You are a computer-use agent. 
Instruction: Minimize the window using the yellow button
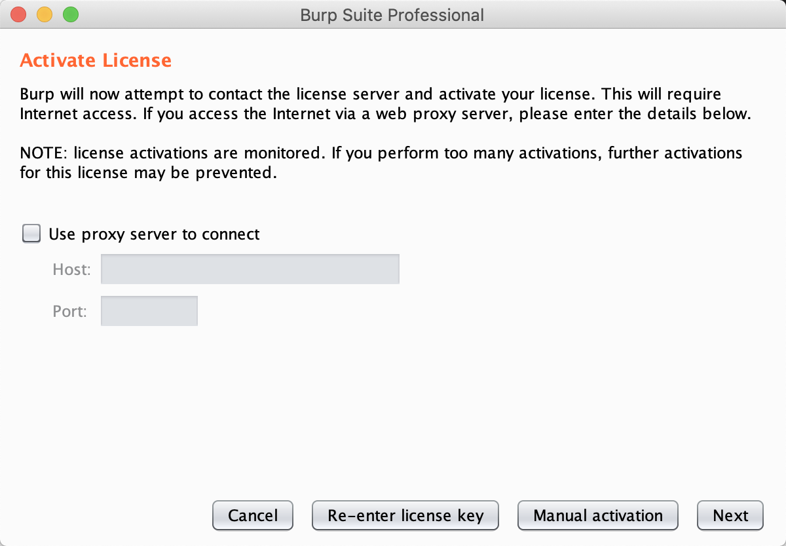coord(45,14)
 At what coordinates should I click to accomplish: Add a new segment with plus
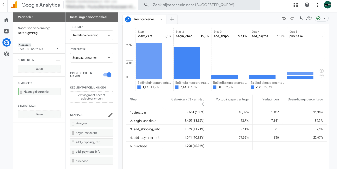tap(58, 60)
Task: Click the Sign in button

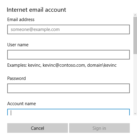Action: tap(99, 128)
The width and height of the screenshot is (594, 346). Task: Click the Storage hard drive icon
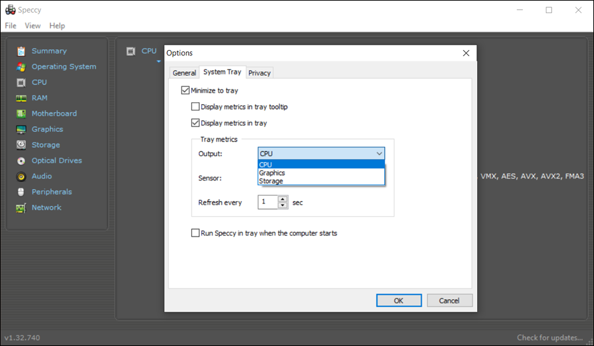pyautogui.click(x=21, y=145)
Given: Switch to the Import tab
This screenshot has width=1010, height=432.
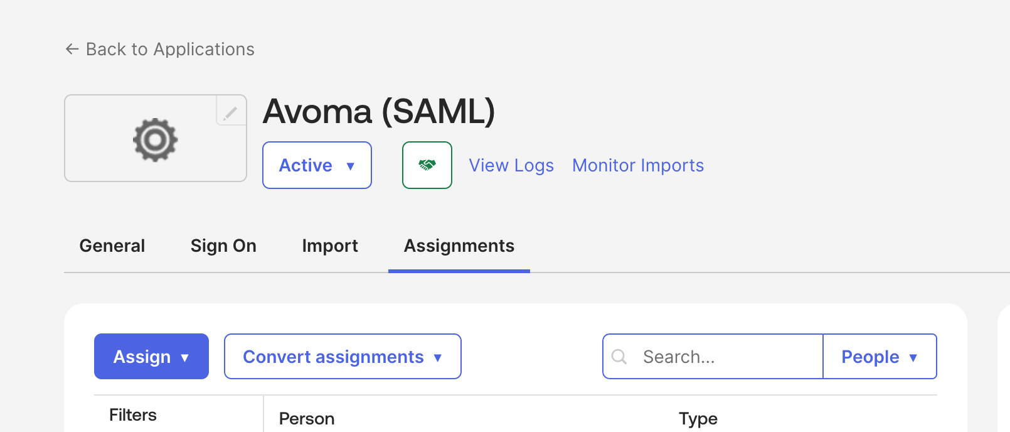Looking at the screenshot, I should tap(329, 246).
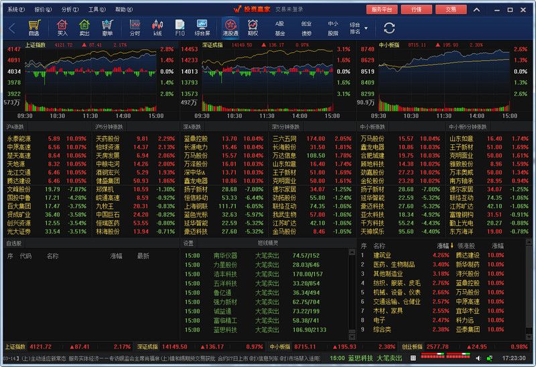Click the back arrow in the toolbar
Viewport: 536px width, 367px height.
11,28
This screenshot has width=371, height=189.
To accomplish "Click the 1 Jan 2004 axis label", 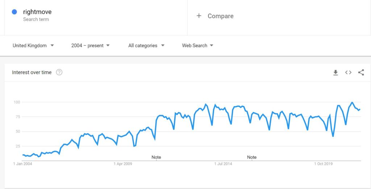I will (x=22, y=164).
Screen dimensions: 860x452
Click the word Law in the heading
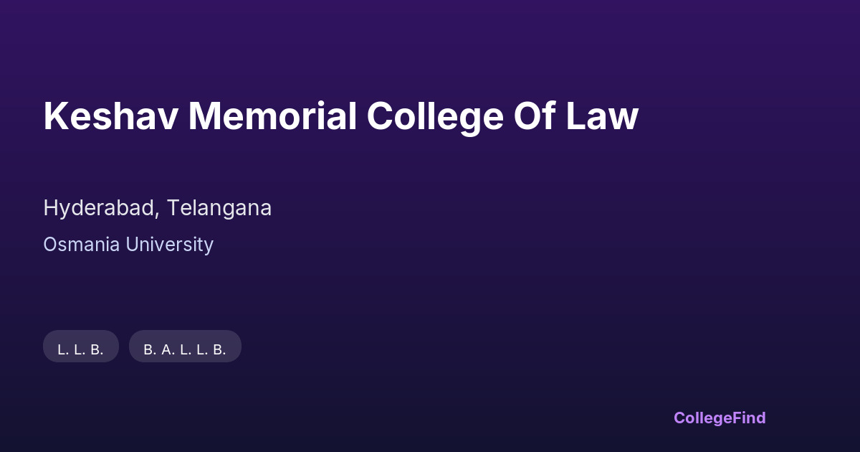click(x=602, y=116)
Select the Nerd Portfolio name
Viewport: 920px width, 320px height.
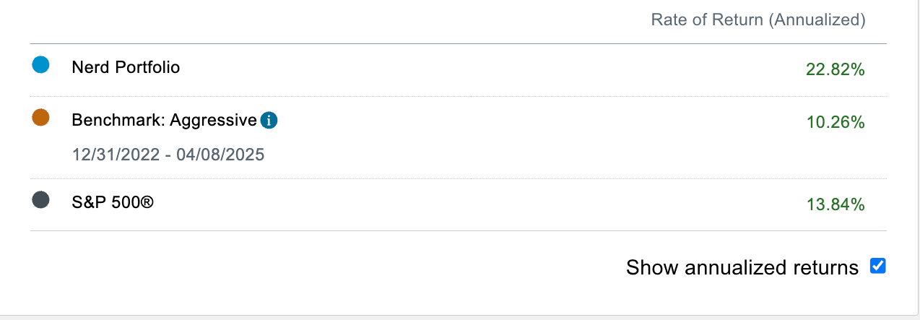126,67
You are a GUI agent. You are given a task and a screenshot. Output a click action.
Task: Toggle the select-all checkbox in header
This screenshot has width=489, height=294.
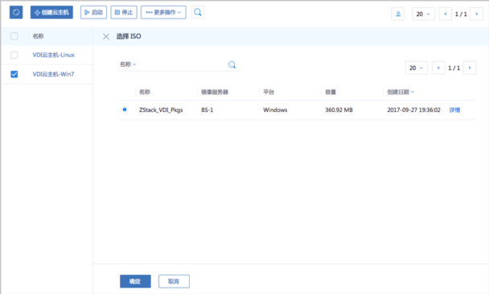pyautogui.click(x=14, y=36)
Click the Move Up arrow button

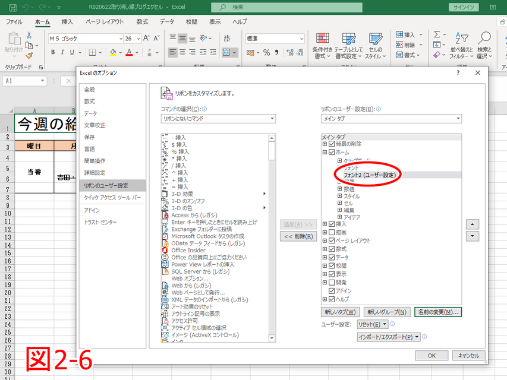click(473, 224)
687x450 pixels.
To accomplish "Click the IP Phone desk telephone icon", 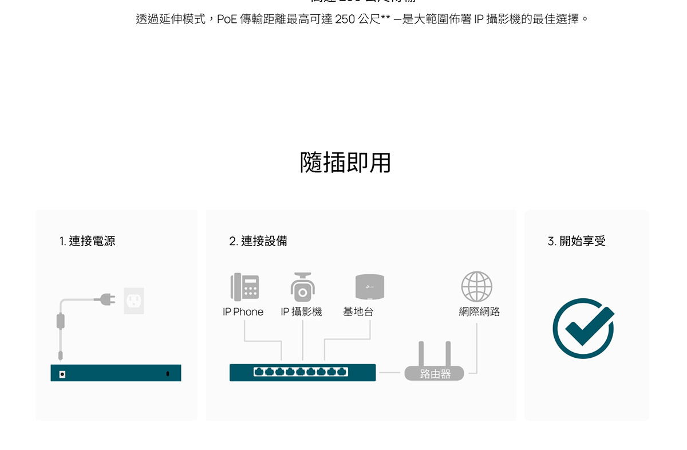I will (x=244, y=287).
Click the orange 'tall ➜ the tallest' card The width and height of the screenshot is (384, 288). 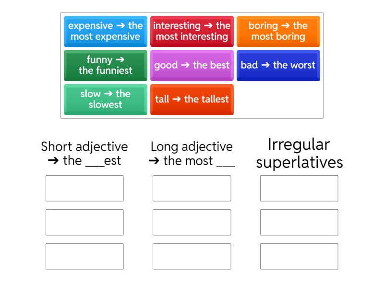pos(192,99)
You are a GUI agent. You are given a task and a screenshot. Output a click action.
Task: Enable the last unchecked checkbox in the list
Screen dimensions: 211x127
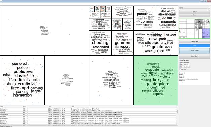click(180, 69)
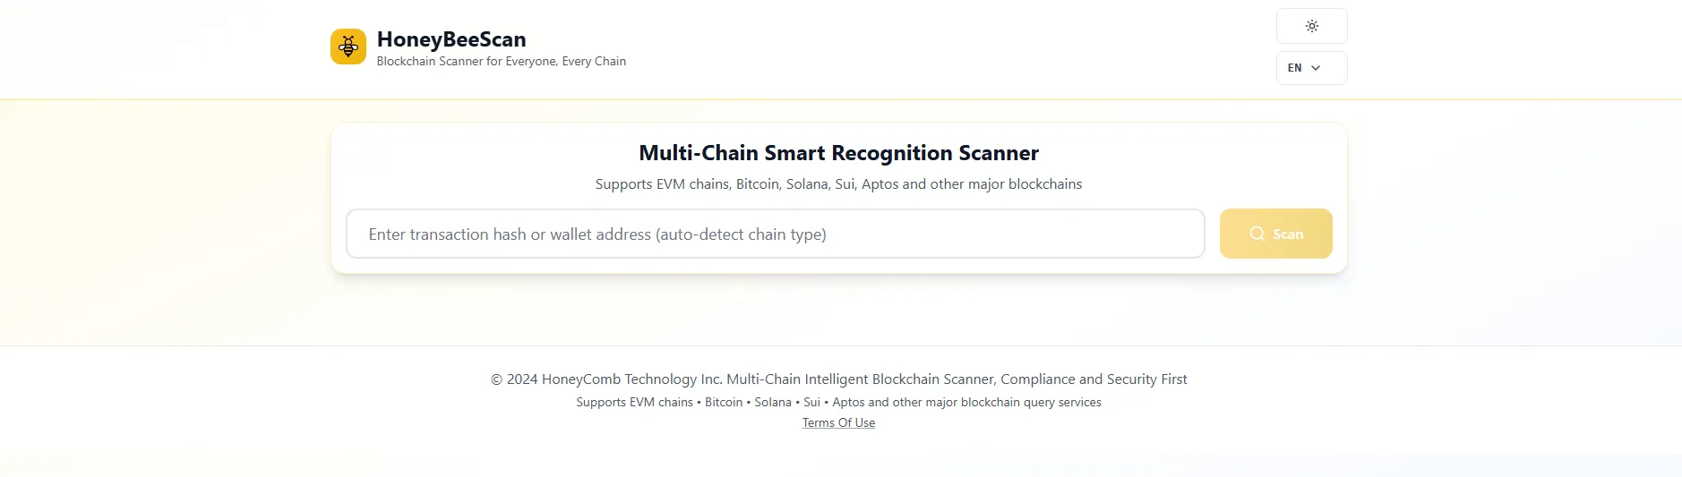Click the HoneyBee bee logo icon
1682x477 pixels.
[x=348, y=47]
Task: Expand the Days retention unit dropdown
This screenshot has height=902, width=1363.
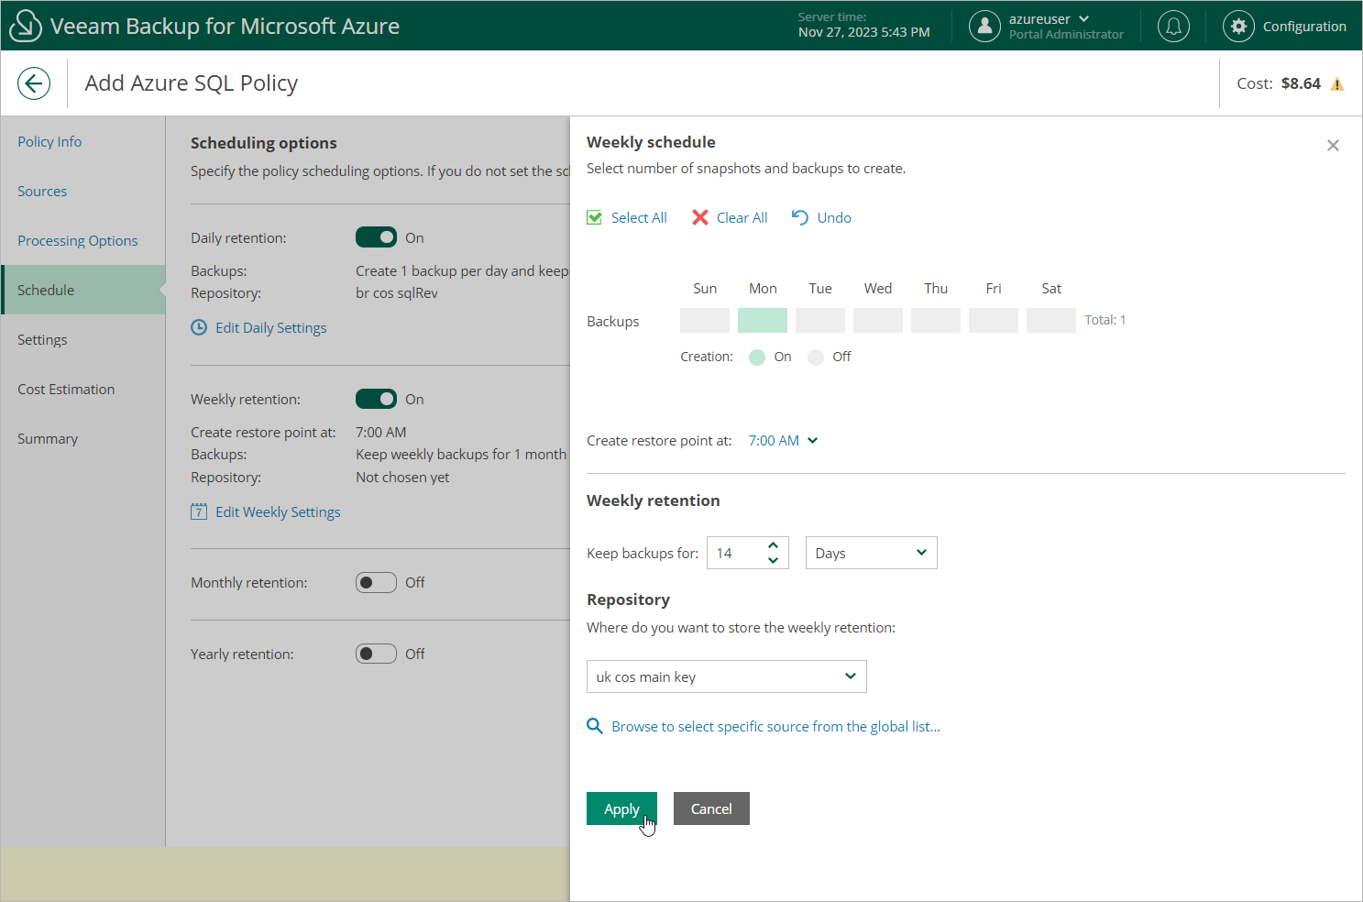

---*---

Since the pictures are not part of the copy, please transcribe only the lines above from the one with "Given: Switch to the Import tab" through the one with "This screenshot has width=371, height=189.", exactly and with both ends.

### ANSWER BELOW
Given: Switch to the Import tab
This screenshot has width=1010, height=432.
Looking at the screenshot, I should tap(329, 246).
Click the back arrow in the toolbar
Viewport: 536px width, 367px height.
11,28
This screenshot has width=371, height=189.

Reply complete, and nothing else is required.